Tuesday, March 23, 2021

TIGTA Reports That High-Income Taxpayers With Delinquent Taxes Could Be More Effectively Prioritized

                         

Average AGI of Taxpayers in This Group

Balance Due

Actual Recovery Rate

Remaining Balance Due

$1,563,390

$4,009,955,107

39%

$2,442,387,519

$98,289

$1,089,010,998

17%

$906,586,760

$24,985

$1,157,135,371

12%

$1,014,227,292


The Treasury Inspector General for Tax Administration (TIGTA) today released the Audit Report High-Income Taxpayers Who Owe Delinquent Taxes Could Be More Effectively Prioritizedwhich discusses that it identified 685,555 taxpayers who had a balance due as of May 14, 2019.

These Taxpayers Reported Adjusted Gross Income (AGI) of $200,000 or More and Owed a Combined Total of $38.5 Billion.

Because the IRS prioritizes high balance due cases for collection, many of these high-income taxpayers would be included in high-priority work. However, balance dues are not prioritized by incomes earned and some improvements could be made to prioritize high-income taxpayers more effectively. 

When selecting cases to assign to a private collection agency, the IRS randomly selects cases that meet the Private Debt Collection criteria without regard to taxpayers’ ability to pay. TIGTA identified 3,185 high-income taxpayers whose accounts were not sent to a private collection agency at any point since the program started in Fiscal Year 2017 and who owed $110 million on modules that were shelved in an inactive inventory as of May 14, 2019. 

TIGTA also found that revenue officer staffing does not always align with locations where the greatest number of high-income cases are located. While TIGTA recognizes that resources are limited, hiring or reallocating resources to work high-income cases in these areas could lead to higher collection potential and increased revenue. 
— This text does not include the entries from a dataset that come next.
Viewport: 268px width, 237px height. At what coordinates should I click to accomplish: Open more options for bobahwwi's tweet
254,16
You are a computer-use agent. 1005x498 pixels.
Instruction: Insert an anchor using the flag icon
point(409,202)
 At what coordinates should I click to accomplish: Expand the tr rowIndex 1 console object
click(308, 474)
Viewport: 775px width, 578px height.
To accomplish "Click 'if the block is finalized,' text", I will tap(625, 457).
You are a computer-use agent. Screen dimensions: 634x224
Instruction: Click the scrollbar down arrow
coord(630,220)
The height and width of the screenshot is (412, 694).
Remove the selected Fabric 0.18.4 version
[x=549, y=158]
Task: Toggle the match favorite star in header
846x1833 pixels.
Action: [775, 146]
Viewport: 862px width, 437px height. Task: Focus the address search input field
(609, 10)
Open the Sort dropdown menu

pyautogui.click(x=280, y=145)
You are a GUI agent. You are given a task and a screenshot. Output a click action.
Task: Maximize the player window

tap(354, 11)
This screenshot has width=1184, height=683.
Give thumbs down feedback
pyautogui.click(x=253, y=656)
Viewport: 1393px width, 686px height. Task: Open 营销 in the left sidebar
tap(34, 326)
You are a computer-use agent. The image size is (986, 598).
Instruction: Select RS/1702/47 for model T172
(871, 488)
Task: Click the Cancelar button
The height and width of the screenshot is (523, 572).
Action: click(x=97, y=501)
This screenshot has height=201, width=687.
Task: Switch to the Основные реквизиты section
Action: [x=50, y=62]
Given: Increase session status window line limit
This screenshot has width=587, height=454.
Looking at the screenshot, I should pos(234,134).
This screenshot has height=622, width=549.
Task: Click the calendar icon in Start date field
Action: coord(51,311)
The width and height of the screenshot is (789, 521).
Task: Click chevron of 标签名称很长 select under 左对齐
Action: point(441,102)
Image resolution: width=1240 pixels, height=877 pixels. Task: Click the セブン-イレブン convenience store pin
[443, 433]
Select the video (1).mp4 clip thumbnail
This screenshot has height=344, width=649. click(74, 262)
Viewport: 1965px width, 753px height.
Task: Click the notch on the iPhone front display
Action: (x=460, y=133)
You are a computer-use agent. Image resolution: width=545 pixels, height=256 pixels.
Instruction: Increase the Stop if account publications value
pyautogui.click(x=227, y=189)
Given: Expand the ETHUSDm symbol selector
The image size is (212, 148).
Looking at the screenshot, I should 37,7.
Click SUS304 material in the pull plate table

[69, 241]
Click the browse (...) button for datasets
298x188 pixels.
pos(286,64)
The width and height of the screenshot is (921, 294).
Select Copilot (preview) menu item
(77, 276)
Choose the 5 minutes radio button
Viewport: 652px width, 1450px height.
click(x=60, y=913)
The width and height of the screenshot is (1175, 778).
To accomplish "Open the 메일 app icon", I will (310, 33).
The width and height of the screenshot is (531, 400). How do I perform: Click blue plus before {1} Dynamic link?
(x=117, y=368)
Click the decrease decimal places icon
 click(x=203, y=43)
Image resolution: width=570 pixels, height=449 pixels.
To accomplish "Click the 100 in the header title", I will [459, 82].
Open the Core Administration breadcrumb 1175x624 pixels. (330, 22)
TIGTA made seven recommendations to help the IRS improve the collection of taxpayer delinquent accounts of high-income taxpayers. IRS management agreed with two of the seven recommendations. The IRS plans to evaluate the recovery predictive models to consider additional income factors to improve the ability to predict recovery and plans to consider conducting ROCS that focus on high-income taxpayer TDA cases in locations where high-income taxpayer cases far outweigh the number of revenue officers assigned to those areas.